Forward-Looking Statements

 

This press release contains forward-looking statements within the meaning of the safe harbor provisions of the Private Securities Litigation Reform Act of 1995. These include statements regarding the closing of the Company’s sale of the additional common shares. Forward-looking statements can be identified by forward-looking language, including words such as “believes,” “anticipates,” “expects,” “estimates,” “intends,” “may,” “plans,” “projects,” “will” and similar expressions, or the negative of these words. Such forward-looking statements are based on facts and conditions as they exist at the time such statements are made and predictions as to future facts and conditions, the accurate prediction of which may be difficult and involve the assessment of events beyond the control of the Company and its subsidiaries.

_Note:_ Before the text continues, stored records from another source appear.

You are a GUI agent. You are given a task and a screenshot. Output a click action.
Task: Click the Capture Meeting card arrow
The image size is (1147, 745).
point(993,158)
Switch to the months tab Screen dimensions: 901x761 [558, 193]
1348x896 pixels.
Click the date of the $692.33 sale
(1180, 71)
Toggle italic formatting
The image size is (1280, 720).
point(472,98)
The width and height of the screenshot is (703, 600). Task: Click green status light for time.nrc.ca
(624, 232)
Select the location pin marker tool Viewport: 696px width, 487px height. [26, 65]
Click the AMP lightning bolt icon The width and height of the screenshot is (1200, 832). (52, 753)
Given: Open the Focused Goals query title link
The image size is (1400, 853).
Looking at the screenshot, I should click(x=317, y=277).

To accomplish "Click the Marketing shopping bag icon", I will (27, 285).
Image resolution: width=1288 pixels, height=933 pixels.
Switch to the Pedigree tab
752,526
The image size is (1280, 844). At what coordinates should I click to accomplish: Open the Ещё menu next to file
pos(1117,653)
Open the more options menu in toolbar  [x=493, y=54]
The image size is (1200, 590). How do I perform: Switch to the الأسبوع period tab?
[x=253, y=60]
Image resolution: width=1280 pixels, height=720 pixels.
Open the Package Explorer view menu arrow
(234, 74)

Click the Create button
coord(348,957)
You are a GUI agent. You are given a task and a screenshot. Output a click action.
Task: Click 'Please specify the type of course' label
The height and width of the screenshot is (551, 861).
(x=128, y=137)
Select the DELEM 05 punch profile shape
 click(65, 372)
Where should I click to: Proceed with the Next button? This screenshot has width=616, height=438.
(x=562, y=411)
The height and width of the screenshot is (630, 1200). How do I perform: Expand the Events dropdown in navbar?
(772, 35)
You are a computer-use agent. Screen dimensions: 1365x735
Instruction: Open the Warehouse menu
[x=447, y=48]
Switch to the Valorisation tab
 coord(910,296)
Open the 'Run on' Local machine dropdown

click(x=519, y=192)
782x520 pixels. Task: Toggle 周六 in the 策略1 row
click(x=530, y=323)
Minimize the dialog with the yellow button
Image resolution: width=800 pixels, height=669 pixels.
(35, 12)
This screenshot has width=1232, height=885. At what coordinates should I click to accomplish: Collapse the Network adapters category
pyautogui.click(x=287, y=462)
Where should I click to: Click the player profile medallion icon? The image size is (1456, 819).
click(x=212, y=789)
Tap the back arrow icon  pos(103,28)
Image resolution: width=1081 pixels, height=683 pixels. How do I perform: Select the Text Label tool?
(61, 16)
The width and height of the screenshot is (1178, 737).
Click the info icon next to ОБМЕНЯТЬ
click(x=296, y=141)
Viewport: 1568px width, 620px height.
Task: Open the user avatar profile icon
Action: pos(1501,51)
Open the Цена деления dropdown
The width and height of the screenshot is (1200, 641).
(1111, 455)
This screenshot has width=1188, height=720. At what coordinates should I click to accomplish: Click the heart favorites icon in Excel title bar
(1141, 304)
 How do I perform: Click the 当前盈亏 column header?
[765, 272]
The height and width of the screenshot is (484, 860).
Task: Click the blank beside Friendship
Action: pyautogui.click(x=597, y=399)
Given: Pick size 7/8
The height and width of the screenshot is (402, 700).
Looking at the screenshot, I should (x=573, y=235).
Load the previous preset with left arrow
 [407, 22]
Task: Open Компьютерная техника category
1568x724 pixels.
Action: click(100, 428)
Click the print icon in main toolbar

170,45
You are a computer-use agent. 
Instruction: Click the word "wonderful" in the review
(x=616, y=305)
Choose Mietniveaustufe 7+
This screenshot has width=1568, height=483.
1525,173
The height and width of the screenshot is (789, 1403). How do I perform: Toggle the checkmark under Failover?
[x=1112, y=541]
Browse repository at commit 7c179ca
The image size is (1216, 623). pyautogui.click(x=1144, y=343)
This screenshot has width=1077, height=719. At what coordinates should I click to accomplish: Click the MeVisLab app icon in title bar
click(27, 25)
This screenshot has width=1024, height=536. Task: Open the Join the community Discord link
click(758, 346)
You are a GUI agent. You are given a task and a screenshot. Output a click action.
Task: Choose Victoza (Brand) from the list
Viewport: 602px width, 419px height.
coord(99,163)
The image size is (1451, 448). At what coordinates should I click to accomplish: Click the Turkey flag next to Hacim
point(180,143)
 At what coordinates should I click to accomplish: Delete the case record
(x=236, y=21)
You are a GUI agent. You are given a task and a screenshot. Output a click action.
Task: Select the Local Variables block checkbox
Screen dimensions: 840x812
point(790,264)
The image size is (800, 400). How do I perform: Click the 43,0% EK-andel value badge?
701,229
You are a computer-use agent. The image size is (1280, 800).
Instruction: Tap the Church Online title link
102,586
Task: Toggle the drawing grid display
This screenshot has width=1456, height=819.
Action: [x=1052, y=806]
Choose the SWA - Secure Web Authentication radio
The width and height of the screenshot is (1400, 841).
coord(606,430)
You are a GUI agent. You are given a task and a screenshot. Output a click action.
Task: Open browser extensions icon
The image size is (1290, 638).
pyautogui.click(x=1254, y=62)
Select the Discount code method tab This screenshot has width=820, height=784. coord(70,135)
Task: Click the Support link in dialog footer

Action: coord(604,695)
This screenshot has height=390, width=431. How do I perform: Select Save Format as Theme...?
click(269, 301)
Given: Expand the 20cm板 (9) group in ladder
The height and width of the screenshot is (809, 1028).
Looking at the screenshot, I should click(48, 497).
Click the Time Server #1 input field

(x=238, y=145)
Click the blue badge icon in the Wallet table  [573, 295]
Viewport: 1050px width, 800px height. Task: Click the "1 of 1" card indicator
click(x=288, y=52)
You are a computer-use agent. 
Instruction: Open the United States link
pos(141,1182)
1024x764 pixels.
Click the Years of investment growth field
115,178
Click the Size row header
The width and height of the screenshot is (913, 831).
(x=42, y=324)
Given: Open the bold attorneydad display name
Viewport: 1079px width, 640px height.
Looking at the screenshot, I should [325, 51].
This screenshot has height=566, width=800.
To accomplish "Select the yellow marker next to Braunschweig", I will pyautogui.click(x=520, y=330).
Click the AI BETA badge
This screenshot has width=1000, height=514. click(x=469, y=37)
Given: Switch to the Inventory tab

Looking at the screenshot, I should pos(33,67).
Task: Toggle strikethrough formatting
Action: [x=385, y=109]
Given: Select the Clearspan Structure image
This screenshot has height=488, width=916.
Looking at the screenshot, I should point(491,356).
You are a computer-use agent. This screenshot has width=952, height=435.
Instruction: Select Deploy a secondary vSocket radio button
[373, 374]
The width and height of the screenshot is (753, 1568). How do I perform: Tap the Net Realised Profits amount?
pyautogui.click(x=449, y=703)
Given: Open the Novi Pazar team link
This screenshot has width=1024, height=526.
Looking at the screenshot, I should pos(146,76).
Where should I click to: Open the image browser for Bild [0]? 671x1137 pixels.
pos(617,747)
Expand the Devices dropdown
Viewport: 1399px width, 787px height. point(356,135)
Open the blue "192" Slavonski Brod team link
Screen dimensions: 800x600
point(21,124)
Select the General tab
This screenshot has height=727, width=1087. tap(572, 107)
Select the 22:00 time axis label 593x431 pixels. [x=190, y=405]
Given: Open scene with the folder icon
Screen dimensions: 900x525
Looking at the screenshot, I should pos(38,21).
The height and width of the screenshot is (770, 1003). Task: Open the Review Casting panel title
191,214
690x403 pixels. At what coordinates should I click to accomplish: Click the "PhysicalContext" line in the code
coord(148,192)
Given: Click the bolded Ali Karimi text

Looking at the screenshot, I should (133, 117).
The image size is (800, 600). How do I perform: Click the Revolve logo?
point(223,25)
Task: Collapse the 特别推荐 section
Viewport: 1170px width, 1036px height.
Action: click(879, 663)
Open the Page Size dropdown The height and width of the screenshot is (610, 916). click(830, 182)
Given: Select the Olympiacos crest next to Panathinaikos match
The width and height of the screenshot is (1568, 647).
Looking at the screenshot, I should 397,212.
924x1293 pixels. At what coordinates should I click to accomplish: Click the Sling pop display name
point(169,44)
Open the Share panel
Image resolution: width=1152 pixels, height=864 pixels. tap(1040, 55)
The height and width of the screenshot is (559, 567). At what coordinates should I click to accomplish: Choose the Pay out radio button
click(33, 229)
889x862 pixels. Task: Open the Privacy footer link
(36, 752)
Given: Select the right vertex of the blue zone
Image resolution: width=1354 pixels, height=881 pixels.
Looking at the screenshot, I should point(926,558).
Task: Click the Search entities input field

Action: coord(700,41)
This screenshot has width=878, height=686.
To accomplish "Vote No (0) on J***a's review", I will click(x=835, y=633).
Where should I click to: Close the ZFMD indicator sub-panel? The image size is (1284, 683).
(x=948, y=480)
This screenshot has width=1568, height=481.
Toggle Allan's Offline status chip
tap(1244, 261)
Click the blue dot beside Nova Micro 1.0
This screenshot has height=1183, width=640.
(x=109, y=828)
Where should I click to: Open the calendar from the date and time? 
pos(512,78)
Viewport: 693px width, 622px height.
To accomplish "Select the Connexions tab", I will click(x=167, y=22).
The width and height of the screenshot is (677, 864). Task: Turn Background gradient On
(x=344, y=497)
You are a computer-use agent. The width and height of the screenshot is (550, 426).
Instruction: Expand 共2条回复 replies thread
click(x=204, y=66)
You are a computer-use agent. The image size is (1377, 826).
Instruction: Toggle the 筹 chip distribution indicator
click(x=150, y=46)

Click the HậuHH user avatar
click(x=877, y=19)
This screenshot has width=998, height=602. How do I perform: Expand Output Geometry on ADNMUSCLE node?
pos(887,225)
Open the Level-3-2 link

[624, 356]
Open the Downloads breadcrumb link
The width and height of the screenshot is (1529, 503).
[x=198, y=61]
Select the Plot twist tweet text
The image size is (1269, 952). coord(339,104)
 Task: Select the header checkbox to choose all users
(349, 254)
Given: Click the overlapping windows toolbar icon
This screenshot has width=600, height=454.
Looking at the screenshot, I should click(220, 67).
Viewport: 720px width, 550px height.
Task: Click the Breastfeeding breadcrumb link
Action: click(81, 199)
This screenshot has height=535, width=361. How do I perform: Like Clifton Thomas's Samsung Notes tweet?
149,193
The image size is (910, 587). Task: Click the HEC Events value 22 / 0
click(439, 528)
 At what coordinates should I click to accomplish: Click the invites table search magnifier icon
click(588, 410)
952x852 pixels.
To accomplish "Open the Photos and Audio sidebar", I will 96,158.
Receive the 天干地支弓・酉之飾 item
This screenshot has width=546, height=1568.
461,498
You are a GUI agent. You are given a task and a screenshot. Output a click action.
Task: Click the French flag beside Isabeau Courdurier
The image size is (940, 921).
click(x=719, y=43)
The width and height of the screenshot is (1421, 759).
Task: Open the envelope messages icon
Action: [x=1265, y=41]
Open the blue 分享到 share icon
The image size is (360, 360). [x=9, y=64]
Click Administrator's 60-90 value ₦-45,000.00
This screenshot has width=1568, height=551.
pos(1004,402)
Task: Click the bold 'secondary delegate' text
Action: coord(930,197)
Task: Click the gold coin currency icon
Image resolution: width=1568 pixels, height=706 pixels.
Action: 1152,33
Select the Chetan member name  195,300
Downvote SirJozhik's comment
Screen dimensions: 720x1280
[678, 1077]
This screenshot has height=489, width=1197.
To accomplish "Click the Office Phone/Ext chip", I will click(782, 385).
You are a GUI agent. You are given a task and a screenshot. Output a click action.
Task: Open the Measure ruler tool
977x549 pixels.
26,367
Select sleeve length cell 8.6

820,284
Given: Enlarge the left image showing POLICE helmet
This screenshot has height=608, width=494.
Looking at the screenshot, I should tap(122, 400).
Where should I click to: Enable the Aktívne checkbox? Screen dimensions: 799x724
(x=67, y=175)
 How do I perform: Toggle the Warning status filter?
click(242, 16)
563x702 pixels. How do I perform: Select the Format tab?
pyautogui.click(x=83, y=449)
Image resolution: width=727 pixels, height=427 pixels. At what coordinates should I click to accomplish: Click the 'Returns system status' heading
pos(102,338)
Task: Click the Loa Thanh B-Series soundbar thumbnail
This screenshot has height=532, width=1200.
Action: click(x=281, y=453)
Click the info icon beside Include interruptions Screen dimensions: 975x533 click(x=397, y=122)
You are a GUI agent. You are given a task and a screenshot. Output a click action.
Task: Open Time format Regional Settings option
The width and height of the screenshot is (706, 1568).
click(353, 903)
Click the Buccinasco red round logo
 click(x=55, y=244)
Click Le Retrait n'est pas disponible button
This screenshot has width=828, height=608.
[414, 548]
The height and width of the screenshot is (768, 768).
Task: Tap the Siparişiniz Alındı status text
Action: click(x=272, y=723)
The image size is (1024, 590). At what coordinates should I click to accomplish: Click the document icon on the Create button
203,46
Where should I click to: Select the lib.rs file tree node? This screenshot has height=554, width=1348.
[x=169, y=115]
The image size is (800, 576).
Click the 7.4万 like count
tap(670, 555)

Due to known and unknown risks, including the risk that the assumptions on which the forward-looking statements are based prove to be inaccurate, actual results may differ materially from expectations or projections. These risks also include those described in the Company’s Annual Report on Form 10-K for the year ended December 31, 2011 and Quarterly Report on Form 10-Q for the quarter ended March 31, 2012, which have been filed with the Securities and Exchange Commission. Readers of this press release are cautioned to consider these risks and uncertainties and not to place undue reliance on any forward-looking statements. The Company does not undertake any obligation to update any forward-looking statement, whether written or oral, relating to matters discussed in this press release, except as may be required by applicable securities laws.